Если Россия будет разгромлена, Англия потеряет последнюю надежду. Тогда господствовать в Европе и на Балканах будет Германия.
Вывод: в соответствии с этим рассуждением Россия должна быть ликвидирована. Срок — весна 1941 года (Сталин дважды подчеркнул это предложение красным карандашом).
Чем скорее мы разобьем Россию, тем лучше. Операция будет иметь смысл только в том случае, если мы одним стремительным ударом разгромим все государство целиком. Только захвата какой-то части территории недостаточно.
Остановка действий зимой опасна. Поэтому лучше подождать,[12] но принять твердое решение уничтожить Россию.
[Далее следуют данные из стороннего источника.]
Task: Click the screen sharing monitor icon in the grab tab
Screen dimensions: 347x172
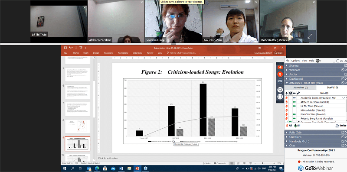Action: [280, 90]
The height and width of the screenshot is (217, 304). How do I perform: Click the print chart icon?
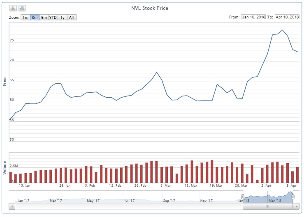pyautogui.click(x=22, y=8)
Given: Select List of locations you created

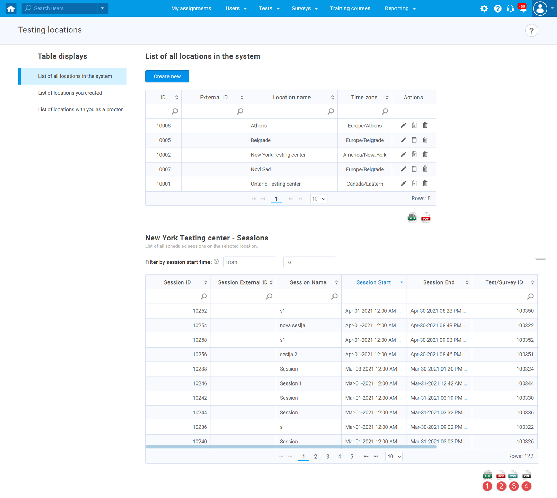Looking at the screenshot, I should coord(70,93).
Это необходимо также, учитывая положение на Балтийском море. Существование второй великой державы (России) на Балтийском море нетерпимо. Начало военной кампании — май 1941 года. Продолжительность операции — пять месяцев. Было бы лучше начать уже в этом году, однако это не подходит, так как осуществить операцию надо одним ударом. Цель — уничтожение жизненной силы России.
Операция распадается на:
1-й удар: Киев, выход на Днепр; авиация разрушает переправы. Одесса.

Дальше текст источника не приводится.